Understanding the Carbon Tax

Carbon taxes have a large impact on the profitability and operations of businesses. Jeff Harrison, CPA, CMA, Indirect Tax Partner at MNP LLP recently gave an update on what the carbon tax is and how it might impact the agriculture industry in the future.

Harrison began by explaining that there are several misconceptions surrounding Canadian carbon tax. One of the issues that people often misunderstand is that the carbon tax is actually not a tax at all, rather a levy on fossil fuels used as a tool to encourage reduction in carbon emissions when burned.

Conceptually, it is adaptable to both changes in rate and length of the program by attaching a levy rate to the carbon emission of over 22 fuel types, measured in cents/litre or cents/cubic metre. In 2021, these rates were $0.0805 per litre for diesel, $0.464 per litre for propane, and $0.0587 per cubic metre for natural gas.

Carbon tax is similar to other excise and fuel taxes where the distributor accounts for the tax and passes the cost on in the price, such as the price people see at the gas pump, and not a tax charge like you see in a GST/HST or PST.

The federal carbon tax program was initiated on April 1, 2019, with registration designed for self-reporting additional carbon tax owing or refundable. The program accounts for the issuance of exemption certificates for large emitters, users, and distributors, where entities would purchase an exemption ahead of time and not pay additional carbon taxes. Current proposals suggest legislation changes to an additional carbon tax of $15/tonne/year beyond 2022 out to 2030 which would make the carbon tax rate $170/tonne in 2030.

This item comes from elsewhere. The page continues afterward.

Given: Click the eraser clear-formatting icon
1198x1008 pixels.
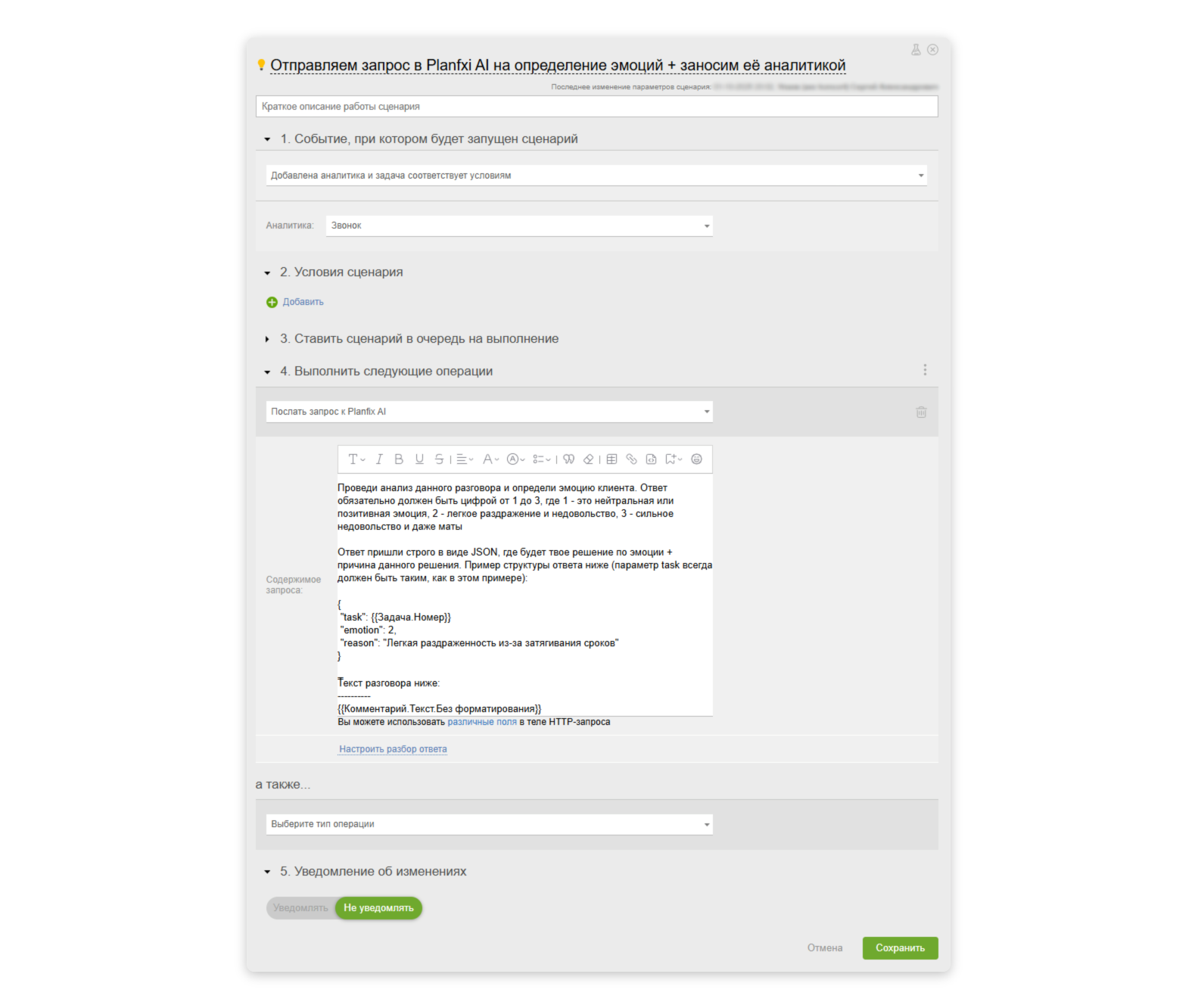Looking at the screenshot, I should coord(588,459).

With carbon tax exemptions, there will be inputs with an indirect price increase as a result of the tax. Specific industries affected include the fertilizer manufacturing industry, which will offer exemptions for natural gas use, but incur tax on other fuel and indirect costs affected by the carbon tax. The potash and phosphate mining industry will not be provided exemptions and will form fuel consumed in mining and transport into their cost basis. Large emitters will likely acquire their fuel exemption for the most part, but account for carbon tax through the OBPS system, allowing some amount of carbon tax to be reflected.

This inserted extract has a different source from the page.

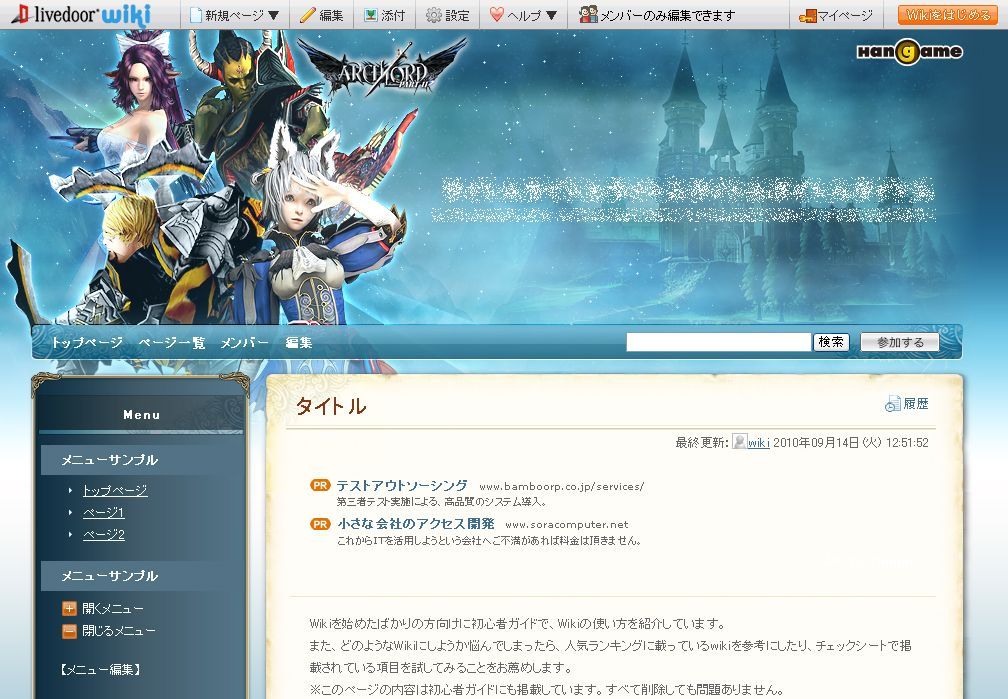Expand the 開くメニュー plus toggle
This screenshot has width=1008, height=699.
pyautogui.click(x=69, y=608)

What about the impacts on the Farming Industry?

Whether it is the farm itself or supporting services in the agriculture sector, the industry is heavily impacted by carbon taxes. Energy costs fluctuate with weather conditions and will continue to rise regardless of carbon taxes, wet harvests require larger use of propane and natural gas which are not exempt for farmers, and higher production costs will not always translate to higher commodity prices due to the competitive market. Harrison says Canadian farmers will have to compete with others that do not have a carbon tax, raising the question of who will bear the costs that cannot be passed on in price.

Canada’s Clean Fuel Standards legislation target is to reduce carbon intensity by 13% by 2030, with a proposed start of December 2022. This legislation would require fossil fuel suppliers to supply cleaner fuels in addition to having a credit system for low-carbon, renewable gas/hydrogen, supplying biogas, and more.

Harrison says the future is still uncertain, but it is important to accept that the carbon tax is not going away and that it will lead to additional broader legislation, and will have an impact on the farming industry as well as the retail ag business.